Llamé a la puerta de Paula con más insistencia. —Vamos, déjame entrar.
Silencio.
—¿Pastelito? —rogué, mi voz suave.
La cerradura giró. No esperé a que ella abriera la puerta. La empujé a un lado y de pronto estaba cara a cara con ella en la minúscula cabina. Los círculos oscuros bajo sus ojos me dijeron que no podría estarle yendo tan bien como ella dejaba ver. Pasé un solo dedo sobre el hueco debajo de su ojo. —¿Estás segura de que has estado bien?
Tragó saliva, poniéndose rígida bajo mi tacto. —No puedo hacer esto de nuevo, lo siento.
—Yo también. —Ahuequé su mandíbula, inclinándome más cerca para colocar un beso suave en su boca.
Ella dejó escapar un pequeño gemido, y un pulso de deseo bajó por mi espina dorsal. Dios, ¿por qué tenía que follar con ella? Era perfecta. Todavía no me había alejado, así que me incliné de nuevo y encontré su boca, esta vez separando sus labios para probarla. Mi lengua buscó la suya, no satisfecha hasta que ella me devolvió el beso. Podría haber estado enojada conmigo, pero su cuerpo todavía respondía como yo recordaba, sensual y necesitado. Joder, yo ya estaba duro.

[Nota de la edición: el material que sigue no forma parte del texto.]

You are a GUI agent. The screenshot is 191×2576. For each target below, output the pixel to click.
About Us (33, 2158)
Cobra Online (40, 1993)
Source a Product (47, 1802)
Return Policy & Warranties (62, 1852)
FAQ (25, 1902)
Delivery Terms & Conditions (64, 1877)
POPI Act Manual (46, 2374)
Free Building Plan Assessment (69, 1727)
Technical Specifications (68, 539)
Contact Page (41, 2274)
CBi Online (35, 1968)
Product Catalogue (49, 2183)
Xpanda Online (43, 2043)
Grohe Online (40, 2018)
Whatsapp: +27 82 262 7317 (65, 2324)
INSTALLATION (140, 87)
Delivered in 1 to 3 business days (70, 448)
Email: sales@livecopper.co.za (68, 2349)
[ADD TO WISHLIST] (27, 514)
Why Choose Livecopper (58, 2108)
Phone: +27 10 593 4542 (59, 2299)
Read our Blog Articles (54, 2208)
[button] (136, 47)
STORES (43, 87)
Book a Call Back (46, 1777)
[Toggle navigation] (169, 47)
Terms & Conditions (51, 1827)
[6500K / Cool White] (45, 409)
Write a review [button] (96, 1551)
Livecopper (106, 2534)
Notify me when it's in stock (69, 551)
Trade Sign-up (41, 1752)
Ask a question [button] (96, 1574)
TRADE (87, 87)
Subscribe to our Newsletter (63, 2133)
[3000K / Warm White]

Empujé mis caderas hacia las suyas, sujetándola contra la pared y rozando mi erección contra su vientre.
Llevó sus manos a mi pecho y me empujó hacia atrás. —No puedo. —Su voz era débil, pero sus ojos eran determinados.
Quería empujarla, y sabía que probablemente podría. Pero ella probablemente me odiaría aún más por la mañana si yo hacía eso. —¿Qué puedo hacer? —Le pregunté.
—No hay nada que puedas hacer. —Me rodeó y salió de la cabina, dejándome muy duro y muy decepcionado al verla alejarse de mí una vez más.